Between us we have over seventy years of legal experience. I was an appointed in house city attorney, a former city prosecutor, and an administrative law judge. Ms. Scher was in private practice serving as a contract city attorney for numerous jurisdictions. We both appeared on a regular basis in courts at the trial and appellate level, handling cases including land use and environmental issues, First Amendment issues, employee relations, due process, contract disputes, personal injury and property damages, etc. The importance of qualified judges is crucial and is not promoted by the current ballot designation practice. In fact, in many cases that practice is a sham. We have been concerned about this for over a decade and during that time have, in some cases, checked the election outcome in relation to the Los Angeles County Bar evaluation of candidates. For example, information concerning the 2014 Los Angeles County Judicial Election is set forth in the following paragraph:

Seven candidates for Los Angeles Superior Court were rated “not qualified” by the Evaluation Committee of the Los Angeles County Bar Association. Of the seven, five were prosecutors. For example,

An attorney rated well qualified (civil litigator) lost to an attorney with a lesser rating designated as a “sex crimes prosecutor.”

An attorney rated not qualified designated as a “major narcotics prosecutor” defeated a Superior Court Commissioner rated qualified.

An experienced Superior Court Judge rated well qualified was defeated by a lawyer designated as a “violent crimes prosecutor” rated not qualified.

Where two candidates were rated well qualified, a Superior Court Commissioner received 39% of the vote and lost to a candidate designated as a “gang homicide prosecutor,” who got 61%.

Throughout California the use of “designed” nomenclature is used to attain an advantage by playing to base voter bias and fears. For some reason, despite the fact that judges have significant civil law responsibilities, crime fighting designations like “child molestation prosecutor” or “gang prosecutor” resonate for public appeal regardless of their validity or the truth, or the so called prosecutor’s success rate, and regardless of the fact that the vast majority of cases heard by judges do not involve child molestation, gangs or homicide.
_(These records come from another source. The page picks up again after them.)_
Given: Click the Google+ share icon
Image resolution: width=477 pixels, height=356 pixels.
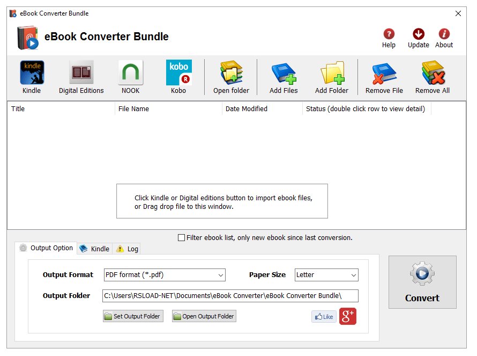Looking at the screenshot, I should tap(347, 316).
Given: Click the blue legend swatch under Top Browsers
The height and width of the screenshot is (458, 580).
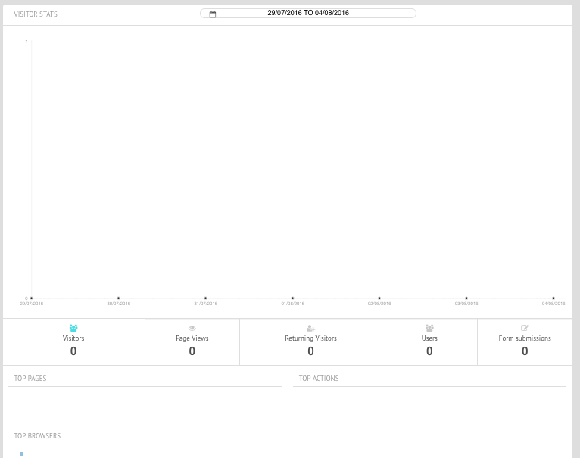Looking at the screenshot, I should [22, 453].
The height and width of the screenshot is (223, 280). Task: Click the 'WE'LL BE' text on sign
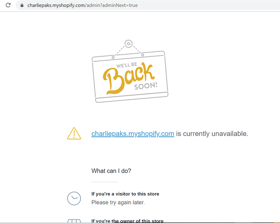(x=127, y=65)
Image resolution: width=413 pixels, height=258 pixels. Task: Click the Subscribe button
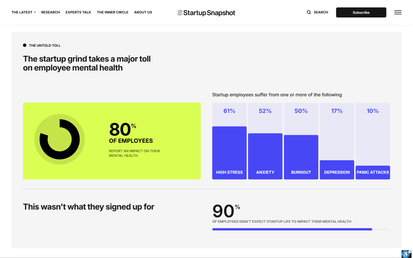[x=361, y=12]
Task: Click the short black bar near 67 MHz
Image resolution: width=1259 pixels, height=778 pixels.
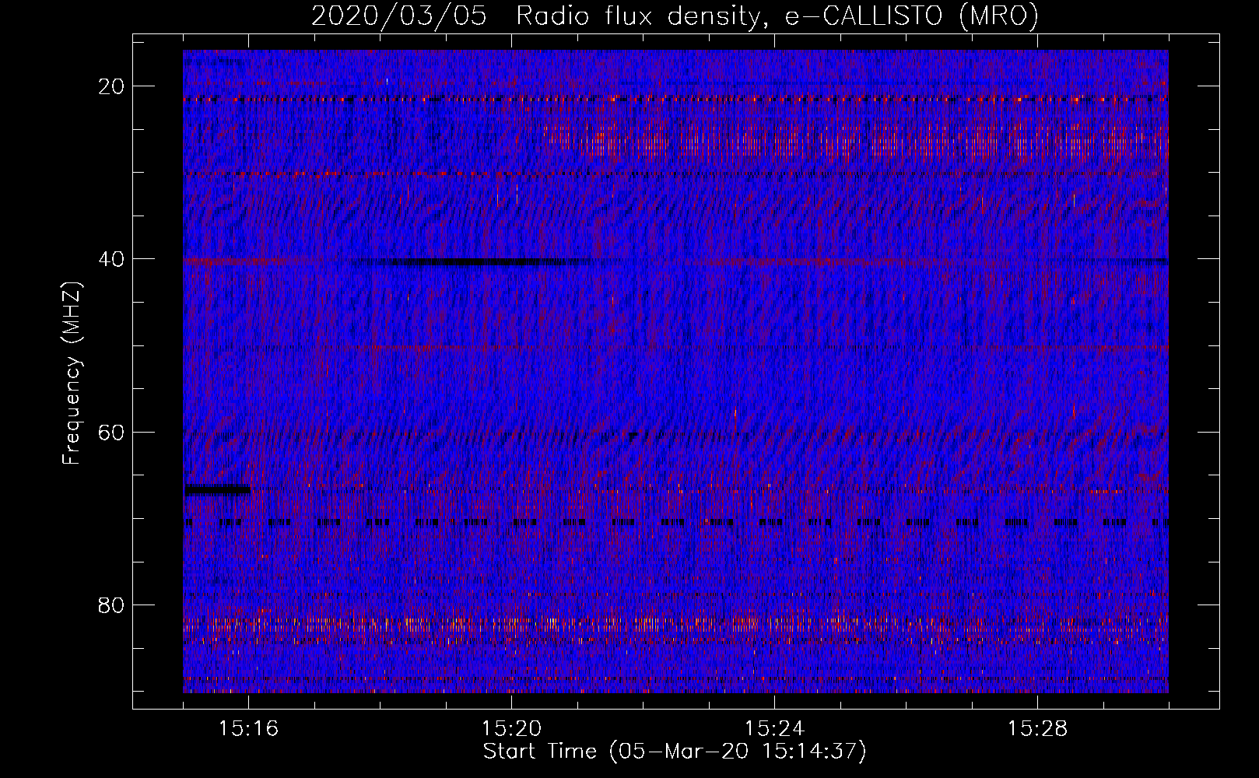Action: (217, 489)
In 2014, some of the candidate designations were Criminal Homicide Prosecutor, Gang Murder Prosecutor, Child Molestation Prosecutor, Major Narcotics Prosecutor, and Sex Crimes Prosecutor There are serious questions as to whether any of these are actual job titles, or in any way valid depictions of the candidate. Instead, there is a strong probability that they are not totally valid and are meant to deceive or confuse the public, raising serious ethical issues that should be addressed by the California State Bar and election officials.

As most of us in the legal profession know, good judges come from all backgrounds and experience. To simplify a candidate’s prowess by rigged titles is not valid and has led to substantial abuse. As the LA Times endorses your legislation as Truth in Judicial Labeling, we concur. Our concern is that the elective process is imperfect enough for judicial selections without the aggravation of false advertising.